The group leverages vulnerabilities in enterprise products like Array AG, Proself, and FortiOS/FortiProxy for initial access, followed by backdoor deployments (Cobalt Strike, LODEINFO, NOOPDOOR) to maintain persistence.
The initial information that Earth Kasha gathered about the Active Directory environment was gathered with the help of legitimate tools.
Subsequently, they employed custom malware, MirrorStealer, to exfiltrate sensitive credentials from various applications, aiming to gain deeper access and compromise additional systems.
It abused vssadmin to steal credential hashes from an Active Directory server, compromised domain admin accounts, deployed backdoors, and exfiltrated sensitive data, including network diagrams and user lists, using SMB and RDP.

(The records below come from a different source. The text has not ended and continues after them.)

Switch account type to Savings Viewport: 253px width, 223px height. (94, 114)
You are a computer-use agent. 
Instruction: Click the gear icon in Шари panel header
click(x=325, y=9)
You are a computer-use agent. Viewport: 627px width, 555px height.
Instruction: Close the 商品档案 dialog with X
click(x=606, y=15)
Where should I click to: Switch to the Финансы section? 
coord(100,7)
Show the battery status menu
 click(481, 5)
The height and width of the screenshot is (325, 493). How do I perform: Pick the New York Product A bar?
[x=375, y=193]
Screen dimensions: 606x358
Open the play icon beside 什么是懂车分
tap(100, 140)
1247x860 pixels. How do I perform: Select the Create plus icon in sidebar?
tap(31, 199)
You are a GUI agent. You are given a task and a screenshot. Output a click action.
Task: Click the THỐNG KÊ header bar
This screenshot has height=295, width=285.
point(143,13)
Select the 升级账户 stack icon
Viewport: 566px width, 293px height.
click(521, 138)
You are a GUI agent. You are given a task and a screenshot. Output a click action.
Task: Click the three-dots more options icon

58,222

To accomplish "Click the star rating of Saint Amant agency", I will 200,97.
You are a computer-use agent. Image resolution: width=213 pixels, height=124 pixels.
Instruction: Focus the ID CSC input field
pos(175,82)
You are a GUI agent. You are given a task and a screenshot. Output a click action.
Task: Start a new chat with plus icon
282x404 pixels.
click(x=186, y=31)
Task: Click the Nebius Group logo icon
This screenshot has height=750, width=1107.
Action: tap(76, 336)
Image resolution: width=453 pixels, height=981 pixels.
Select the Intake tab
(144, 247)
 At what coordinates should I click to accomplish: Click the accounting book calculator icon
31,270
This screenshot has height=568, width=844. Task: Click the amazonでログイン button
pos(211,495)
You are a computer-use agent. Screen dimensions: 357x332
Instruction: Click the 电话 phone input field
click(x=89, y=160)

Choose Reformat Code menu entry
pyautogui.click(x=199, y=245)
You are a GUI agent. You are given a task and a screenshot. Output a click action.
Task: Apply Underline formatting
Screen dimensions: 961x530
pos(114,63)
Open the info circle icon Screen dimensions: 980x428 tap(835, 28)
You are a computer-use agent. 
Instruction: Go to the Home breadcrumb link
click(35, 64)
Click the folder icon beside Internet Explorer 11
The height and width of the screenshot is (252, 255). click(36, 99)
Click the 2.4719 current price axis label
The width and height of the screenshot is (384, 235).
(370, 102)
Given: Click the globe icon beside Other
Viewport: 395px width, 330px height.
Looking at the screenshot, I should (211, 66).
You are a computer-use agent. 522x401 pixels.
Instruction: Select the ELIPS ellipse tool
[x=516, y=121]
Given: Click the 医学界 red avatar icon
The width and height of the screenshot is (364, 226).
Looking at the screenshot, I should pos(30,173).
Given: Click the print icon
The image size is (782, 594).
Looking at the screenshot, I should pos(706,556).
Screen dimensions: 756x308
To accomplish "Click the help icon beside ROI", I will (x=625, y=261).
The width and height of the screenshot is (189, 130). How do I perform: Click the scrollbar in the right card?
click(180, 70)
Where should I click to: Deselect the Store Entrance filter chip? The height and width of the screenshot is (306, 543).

During the most recent campaign, Earth Kasha utilized a wide variety of backdoors, some of which were Cobalt Strike, LODEINFO, and the novel NOOPDOOR.
A shellcode loader written in Go called GOSICLOADER was utilized in order to deploy Cobalt Strike in memory, thereby avoiding the use of conventional file-based detection mechanisms.
It has been observed using a modified version of Cobalt Strike (CSAgent) and the LODEINFO backdoor in recent campaigns by leveraging DLL side-loading and digital signature abuse to execute LODEINFO, demonstrating its adaptability and persistence.
LODEINFOLDR Type 2 is a variant of LODEINFO previously seen in the 2022 LiberalFace campaign, which is capable of in-memory execution of DLLs and shellcode and has evolved to include new backdoor commands, suggesting persistent use by the same threat actor.
The NOOPLDR malware variant, delivered via XML or DLL, leverages MSBuild to execute malicious C# code and encrypts and stores a previously undocumented backdoor, NOOPDOOR, using device-specific keys.
The malicious software uses AES-256-CBC to decrypt the payload, and then it uses SHA256 and SHA384 hashes to validate the payload’s authenticity.
NOOPDOOR, a sophisticated backdoor, utilizes active and passive communication modes, leveraging TCP/443 and TCP/47000, respectively, by employing a DGA for daily C&C domain generation and RSA/symmetric encryption for secure communication.
The backdoor integrates anti-analysis strategies and provides support for a wide range of modules that can be used for a variety of malicious activities.
MirrorStealer, a credential stealer often paired with NOOPDOOR, targets browsers, email clients, Group Policy Preferences, and SQL Server Management Studio by exfiltrating credentials to a temporary file, which the attacker manually accesses and deletes.
Recent analysis by Trend Micro reveals Earth Kasha’s new campaign, demonstrating TTP evolution from previous LODEINFO campaigns and potential overlap with Earth Tengshe’s A41APT campaign.